Warga Israel Korban Serangan Iran Terjebur Traumatis dan Birokrasi

Perang dengan Iran mungkin telah usai, namun bagi para korban serangan rudal, trauma tersebut masih berlanjut.

Memulihkan keadaan menjadi sebuah pekerjaan yang bersifat harfiah sekaligus metaforis bagi Shanna Fuld. Jurnalis kelahiran Amerika ini menghabiskan berminggu-minggu setelah rudal Iran menghantam apartemennya pada 16 Juni dengan mengenakan sarung tangan dan sepatu kerja, menyelamatkan foto-foto dari bawah reruntuhan dan membersihkan debu papan gipsum dari barang-barang miliknya. Namun, rekonstruksi yang sesungguhnya—mencari apartemen baru, menghadapi birokrasi Israel, dan memproses trauma—ternyata jauh lebih rumit dibandingkan menyelamatkan sisa-sisa dari rumahnya di Tel Aviv yang hancur.

Seratus meter jauhnya di Jalan Pinsker, warga Tel Aviv, Maria, menghadapi kenyataan yang serupa. Bangunan tempat tinggalnya, yang berdekatan dengan gedung yang langsung terkena rudal Iran, dinyatakan tidak aman secara struktur. Otoritas setempat melarang penghuni untuk masuk dan mengambil barang-barang mereka, sebuah titik pisah di mana satu kehidupan berakhir dan kehidupan lainnya harus dimulai dari nol.

“Saya pikir ketidakpastiannya adalah bagian yang paling sulit,” tutur Maria kepada The Jerusalem Post. “Kami tidak tahu apakah akomodasi hotel akan ditanggung untuk waktu yang lama. Pada satu titik, mereka menyebutkan bahwa kami hanya punya waktu dua minggu sampai akhirnya kami diwajibkan untuk pindah dan melanjutkan hidup.”

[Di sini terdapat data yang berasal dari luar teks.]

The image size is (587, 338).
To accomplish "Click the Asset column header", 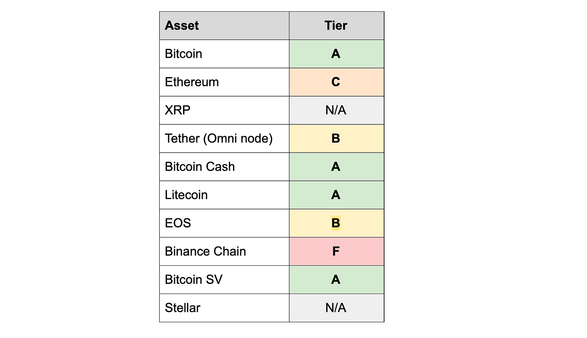I will tap(224, 25).
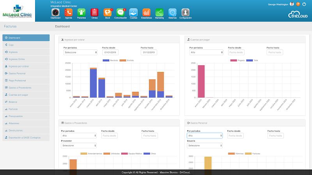Open the Agenda phone icon
Image resolution: width=312 pixels, height=175 pixels.
coord(69,12)
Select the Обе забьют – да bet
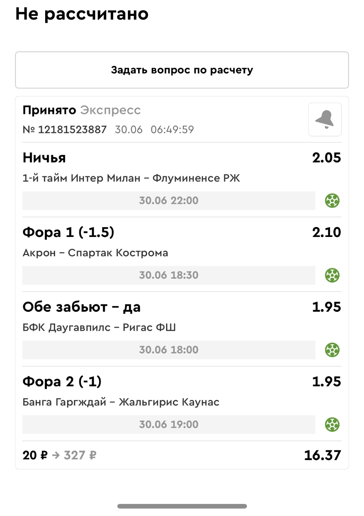364x516 pixels. coord(82,307)
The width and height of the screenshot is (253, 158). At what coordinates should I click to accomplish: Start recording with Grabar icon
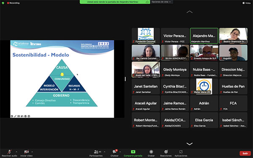151,152
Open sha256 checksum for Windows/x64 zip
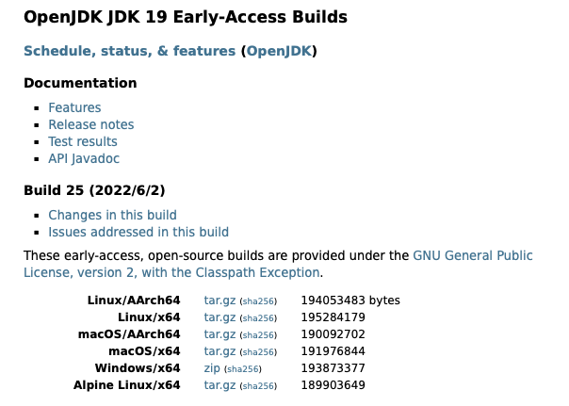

Lebih dari tiga bulan pasca serangan, kedua perempuan ini telah menemukan rumah baru. Namun pengalaman mereka mengungkap respons pemerintah yang kacau terhadap pengungsian massal, yang ditandai dengan janji-janji yang dilanggar, kebingungan birokratis, dan beban luar biasa untuk membayar sewa ganda sambil menunggu berbulan-bulan penggantian biaya yang mungkin tak kunjung tiba.

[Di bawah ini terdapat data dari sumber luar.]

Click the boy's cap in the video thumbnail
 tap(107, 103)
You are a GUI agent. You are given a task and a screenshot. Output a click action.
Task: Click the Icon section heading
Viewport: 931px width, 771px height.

SEBUAH TAMPILAN UDARA mengungkapkan skala kehancuran sepenuhnya, di mana ratusan penduduk secara bersamaan mengungsi dan dipaksa bersaing memperebutkan apartemen di pasar perumahan Tel Aviv yang sedang mengembang. (kredit: Matan Golan/Middle East Images/AFP via Getty Images)

### Pagi Di Mana Semuanya Berubah

Pada pukul 4 pagi tanggal 16 Juni, Maria dan pasangannya mengambil tas darurat mereka—berisi paspor, uang, pakaian untuk dua hari, makanan untuk anjing mereka—dan melarikan diri. Pasangannya mengenakan sandal jepit. Tas tunggal itulah yang berisi segala hal yang akan mereka miliki.

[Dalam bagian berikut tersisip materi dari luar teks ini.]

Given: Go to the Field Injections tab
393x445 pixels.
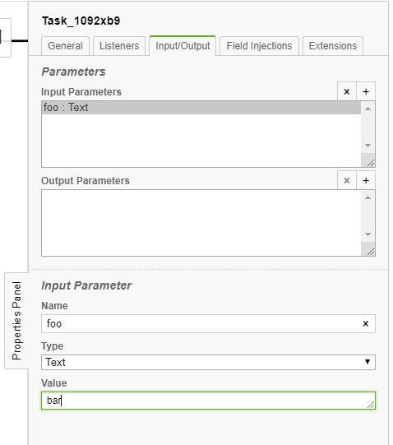Looking at the screenshot, I should click(x=259, y=46).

Bagi Fuld, serangan itu membenarkan firasat yang telah dialaminya selama berbulan-bulan. Ia lama menyimpan sebuah bayangan tentang jendela ruang tamunya yang meledak masuk akibat serangan Iran. Sebelum meninggalkan rumahnya selama hampir dua tahun, ia akan memindahkan laptopnya ke dalam casing pelindung dan meletakkannya di sandaran sofa. Saat rudal menghantam, semua kaca habis. Laptopnya selamat. Pipa yang pecah membanjiri apartemen, namun casingnya menyerap air.

“Saya sungguh merasa ada kehidupan saya sebelum roket dan kehidupan saya setelah roket,” kata Fuld kepada the Post.

Kedua wanita ini menghadapi pekerjaan fisik yang melelahkan. Fuld menghabiskan berminggu-minggu melakukan kerja fisik untuk menyelamatkan apa yang dia bisa. “Semuanya penuh dengan serpihan kaca; semuanya tertutup debu papan gipsum,” ujarnya.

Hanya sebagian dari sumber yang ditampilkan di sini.